Most people readily list sight, taste, hearing, and smell. And then pause before remembering: touch.
Touch is the Ringo Starr of the Five senses.
Medusa at a nude beach is good.
Lem, you have a sixth sense for perceiving such connections.
rhhardin said...
Medusa at a nude beach is good.
I find the context religious.
... you have a sixth sense
Pretty Sneaky Cheeky.
Medusa at a Nude Beach
Kerry and Jane Fonda were closer that previously thought.
Its been years since anyone's touched me like that!
It is amazing the discomfort the smallest little splinter can cause in a foot. Sometimes you have to use a magnifying lens just to see it, but once it's out - such relief!
I sometimes close my eyes when I am working on something with my hands because I can "see' it better. Especially if it is out of sight.
Cuts down the irrelevant visuals, I guess.
People have varying degrees of sensitivity with touch (duh). Sometimes I "feel" with my hands in such a way that it involves my arms. For instance, driving. We drive older cars and often I feel though my hands and arms on the steering wheel that something has changed, although hubby cannot. (And I am right.) I sometimes run my hands over my dishes and bowls and pick up nearly invisible bits that haven't been cleaned off.
Wonder if they tried to correlate this with dexterity (fine motor, gross motor). Maybe I'll read it and see. ;-)
My daughter did her thesis in college for psychology on touch.

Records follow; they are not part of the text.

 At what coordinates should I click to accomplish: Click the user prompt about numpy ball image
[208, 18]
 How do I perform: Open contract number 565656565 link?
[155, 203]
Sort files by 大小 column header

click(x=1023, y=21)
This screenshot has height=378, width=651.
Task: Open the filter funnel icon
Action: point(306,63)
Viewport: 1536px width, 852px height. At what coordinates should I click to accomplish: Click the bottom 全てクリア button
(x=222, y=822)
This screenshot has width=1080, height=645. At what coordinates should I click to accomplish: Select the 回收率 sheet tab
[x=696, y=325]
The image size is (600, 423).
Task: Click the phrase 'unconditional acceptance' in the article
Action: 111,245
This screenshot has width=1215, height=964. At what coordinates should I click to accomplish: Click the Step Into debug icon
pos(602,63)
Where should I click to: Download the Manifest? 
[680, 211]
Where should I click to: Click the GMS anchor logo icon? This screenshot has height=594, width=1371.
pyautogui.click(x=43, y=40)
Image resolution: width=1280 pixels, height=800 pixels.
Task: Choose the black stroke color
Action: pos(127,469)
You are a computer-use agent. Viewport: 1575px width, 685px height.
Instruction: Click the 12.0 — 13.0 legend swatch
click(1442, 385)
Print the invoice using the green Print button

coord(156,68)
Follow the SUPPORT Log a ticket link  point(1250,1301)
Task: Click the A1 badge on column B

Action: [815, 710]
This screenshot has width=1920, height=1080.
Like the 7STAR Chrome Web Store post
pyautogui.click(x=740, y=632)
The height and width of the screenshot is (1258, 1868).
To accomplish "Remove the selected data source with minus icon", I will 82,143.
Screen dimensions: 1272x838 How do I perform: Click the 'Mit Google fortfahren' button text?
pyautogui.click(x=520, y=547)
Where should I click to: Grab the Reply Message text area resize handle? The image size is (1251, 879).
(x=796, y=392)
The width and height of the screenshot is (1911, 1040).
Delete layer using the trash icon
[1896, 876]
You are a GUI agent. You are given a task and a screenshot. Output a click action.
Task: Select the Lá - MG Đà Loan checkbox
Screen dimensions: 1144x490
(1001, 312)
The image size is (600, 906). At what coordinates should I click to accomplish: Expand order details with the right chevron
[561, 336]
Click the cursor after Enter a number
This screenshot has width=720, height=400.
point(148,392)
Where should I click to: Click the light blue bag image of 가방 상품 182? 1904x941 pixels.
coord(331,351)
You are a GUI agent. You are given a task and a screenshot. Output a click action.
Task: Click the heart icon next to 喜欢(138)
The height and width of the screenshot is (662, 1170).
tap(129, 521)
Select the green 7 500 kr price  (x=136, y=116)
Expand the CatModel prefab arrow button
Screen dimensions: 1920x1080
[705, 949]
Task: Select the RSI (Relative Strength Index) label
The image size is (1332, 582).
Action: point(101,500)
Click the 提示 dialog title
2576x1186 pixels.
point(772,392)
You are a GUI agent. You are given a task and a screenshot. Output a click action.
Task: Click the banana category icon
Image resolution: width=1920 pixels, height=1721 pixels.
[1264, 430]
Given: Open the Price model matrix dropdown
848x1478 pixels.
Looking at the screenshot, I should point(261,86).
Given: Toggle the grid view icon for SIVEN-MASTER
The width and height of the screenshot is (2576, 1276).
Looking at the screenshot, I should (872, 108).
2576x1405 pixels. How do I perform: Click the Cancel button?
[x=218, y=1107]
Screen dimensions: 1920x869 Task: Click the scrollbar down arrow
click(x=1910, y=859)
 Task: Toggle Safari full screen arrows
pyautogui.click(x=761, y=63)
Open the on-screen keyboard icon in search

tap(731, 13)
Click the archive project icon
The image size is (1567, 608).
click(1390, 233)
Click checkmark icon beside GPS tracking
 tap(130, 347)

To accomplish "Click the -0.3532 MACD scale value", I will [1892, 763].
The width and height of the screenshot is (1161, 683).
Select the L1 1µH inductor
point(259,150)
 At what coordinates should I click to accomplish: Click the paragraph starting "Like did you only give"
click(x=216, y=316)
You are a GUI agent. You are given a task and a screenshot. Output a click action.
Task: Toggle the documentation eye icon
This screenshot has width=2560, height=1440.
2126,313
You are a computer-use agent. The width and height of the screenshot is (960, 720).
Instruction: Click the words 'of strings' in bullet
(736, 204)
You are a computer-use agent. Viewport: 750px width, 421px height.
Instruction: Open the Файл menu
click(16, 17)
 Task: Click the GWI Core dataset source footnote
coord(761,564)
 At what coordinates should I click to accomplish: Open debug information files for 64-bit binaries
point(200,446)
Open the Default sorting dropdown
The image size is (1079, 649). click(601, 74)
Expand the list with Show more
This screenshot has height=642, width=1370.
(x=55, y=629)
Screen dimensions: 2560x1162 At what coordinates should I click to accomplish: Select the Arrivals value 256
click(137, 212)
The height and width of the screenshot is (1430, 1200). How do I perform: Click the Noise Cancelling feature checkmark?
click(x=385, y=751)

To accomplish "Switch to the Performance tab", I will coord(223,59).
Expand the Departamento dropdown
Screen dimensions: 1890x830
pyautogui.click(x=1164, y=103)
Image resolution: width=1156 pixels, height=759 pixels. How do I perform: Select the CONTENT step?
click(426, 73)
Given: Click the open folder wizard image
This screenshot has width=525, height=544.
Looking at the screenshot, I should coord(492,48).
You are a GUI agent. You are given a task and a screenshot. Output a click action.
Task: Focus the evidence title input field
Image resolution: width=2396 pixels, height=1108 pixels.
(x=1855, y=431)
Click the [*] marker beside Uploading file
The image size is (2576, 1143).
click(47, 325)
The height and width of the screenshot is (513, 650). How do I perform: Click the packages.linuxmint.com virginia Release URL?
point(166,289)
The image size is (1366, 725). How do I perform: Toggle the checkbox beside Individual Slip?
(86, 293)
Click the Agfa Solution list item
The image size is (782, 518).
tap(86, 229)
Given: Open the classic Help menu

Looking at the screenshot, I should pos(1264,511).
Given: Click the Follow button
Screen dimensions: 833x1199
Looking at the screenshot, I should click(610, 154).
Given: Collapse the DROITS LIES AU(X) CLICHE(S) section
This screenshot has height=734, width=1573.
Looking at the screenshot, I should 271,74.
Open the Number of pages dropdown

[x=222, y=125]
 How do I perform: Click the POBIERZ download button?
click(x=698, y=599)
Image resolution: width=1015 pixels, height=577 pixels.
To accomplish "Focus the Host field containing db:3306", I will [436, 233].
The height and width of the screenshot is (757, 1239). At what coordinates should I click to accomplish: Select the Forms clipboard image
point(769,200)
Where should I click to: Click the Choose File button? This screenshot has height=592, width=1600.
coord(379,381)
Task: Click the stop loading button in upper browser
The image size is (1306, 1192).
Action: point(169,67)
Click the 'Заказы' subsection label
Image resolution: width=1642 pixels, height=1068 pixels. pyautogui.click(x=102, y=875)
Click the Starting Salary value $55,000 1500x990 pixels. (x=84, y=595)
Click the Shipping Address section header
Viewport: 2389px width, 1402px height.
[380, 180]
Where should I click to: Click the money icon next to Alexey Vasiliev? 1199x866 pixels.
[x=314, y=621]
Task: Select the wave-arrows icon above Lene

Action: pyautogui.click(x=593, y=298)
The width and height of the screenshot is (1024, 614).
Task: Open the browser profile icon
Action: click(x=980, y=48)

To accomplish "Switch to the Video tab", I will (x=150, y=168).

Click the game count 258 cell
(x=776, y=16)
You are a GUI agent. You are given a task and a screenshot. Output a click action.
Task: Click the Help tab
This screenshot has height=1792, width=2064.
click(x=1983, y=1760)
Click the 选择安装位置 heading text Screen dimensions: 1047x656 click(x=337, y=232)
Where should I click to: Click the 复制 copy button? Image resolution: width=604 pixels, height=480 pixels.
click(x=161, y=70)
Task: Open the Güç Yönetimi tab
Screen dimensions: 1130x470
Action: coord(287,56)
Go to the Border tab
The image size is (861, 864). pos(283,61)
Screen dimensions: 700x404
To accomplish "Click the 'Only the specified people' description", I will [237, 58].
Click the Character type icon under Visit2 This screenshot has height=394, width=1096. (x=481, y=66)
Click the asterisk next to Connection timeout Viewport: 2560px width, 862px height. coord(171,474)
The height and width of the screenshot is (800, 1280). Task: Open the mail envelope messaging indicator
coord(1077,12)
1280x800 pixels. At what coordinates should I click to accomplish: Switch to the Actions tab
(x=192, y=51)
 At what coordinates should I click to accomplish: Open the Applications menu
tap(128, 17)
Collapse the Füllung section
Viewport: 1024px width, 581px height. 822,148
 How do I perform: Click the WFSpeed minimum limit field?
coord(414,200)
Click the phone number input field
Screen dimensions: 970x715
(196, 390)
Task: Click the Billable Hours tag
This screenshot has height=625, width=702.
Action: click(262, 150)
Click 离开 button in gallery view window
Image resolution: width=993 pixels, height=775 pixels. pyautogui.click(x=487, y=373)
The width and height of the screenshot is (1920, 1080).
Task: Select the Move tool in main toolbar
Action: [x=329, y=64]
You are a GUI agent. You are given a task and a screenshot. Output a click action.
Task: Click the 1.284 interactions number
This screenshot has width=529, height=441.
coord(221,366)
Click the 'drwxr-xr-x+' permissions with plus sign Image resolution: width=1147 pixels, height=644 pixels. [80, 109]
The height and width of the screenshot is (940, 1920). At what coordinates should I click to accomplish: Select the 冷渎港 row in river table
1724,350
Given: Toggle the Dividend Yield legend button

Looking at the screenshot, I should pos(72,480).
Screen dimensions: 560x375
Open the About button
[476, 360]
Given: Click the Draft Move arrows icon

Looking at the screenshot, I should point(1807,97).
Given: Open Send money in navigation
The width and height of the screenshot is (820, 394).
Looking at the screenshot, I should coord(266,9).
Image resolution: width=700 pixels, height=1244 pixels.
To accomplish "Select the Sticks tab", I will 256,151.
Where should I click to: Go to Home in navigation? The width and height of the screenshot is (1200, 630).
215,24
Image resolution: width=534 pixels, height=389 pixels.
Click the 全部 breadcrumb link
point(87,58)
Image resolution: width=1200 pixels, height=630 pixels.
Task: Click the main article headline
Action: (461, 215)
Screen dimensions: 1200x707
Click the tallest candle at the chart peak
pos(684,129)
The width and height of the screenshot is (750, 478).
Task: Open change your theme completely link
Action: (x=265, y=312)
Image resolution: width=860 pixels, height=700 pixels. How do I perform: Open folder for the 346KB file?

I'll forward the article.
@JAL/
One of the reasons many "old school" airline pilots do not like the "fly-by-wire" electronic flight controls in the newer aircraft is the resultant total lack of sensory feedback the old direct hydraulic/pneumatic systems gave one through the steering yoke.
@MTB/
My wife opened the first burn unit in Louisiana @the old New Orleans Charity Hospital in 1973 after getting her specialty in burns in SoCal @ County Hosp in LA. I've been in those wards--not for the faint of heart. The avg burn-unit nurse lasts only approx six months before they "burn out" (sorry, no other way to describe it) from the intensity of it all..
In reality, nothing ever touches anything. Instead you are feeling electrostatic repulsion or Coulomb repulsion of electrons in your fingers or skin reacting to electrons on the surface you are touching. The closer you get the more forceful the repulsion. A good example of this is a baseball interacting with a baseball bat, but touch is an excellent example of this as well because 99% of all reactions in the universe are electron reaction occur on the surfaces of everything.
When I first learned of this when I was kid it was one of those, mind-is-blown kind of things, but the way it translates to what we think we 'feel' is even more interesting. Is touch different across species, do they perceive touch differently than we do? It's all so fascinating.
sydney said...
It is amazing the discomfort the smallest little splinter can cause in a foot. Sometimes you have to use a magnifying lens just to see it, but once it's out - such relief!
That's how leftism is. It's like a tiny splinter in the body politic. It causes nothing but irritation and pain. It must be removed for relief.
Also, some of you know that I have synesthasia and because of that I can 'see' through my fingers.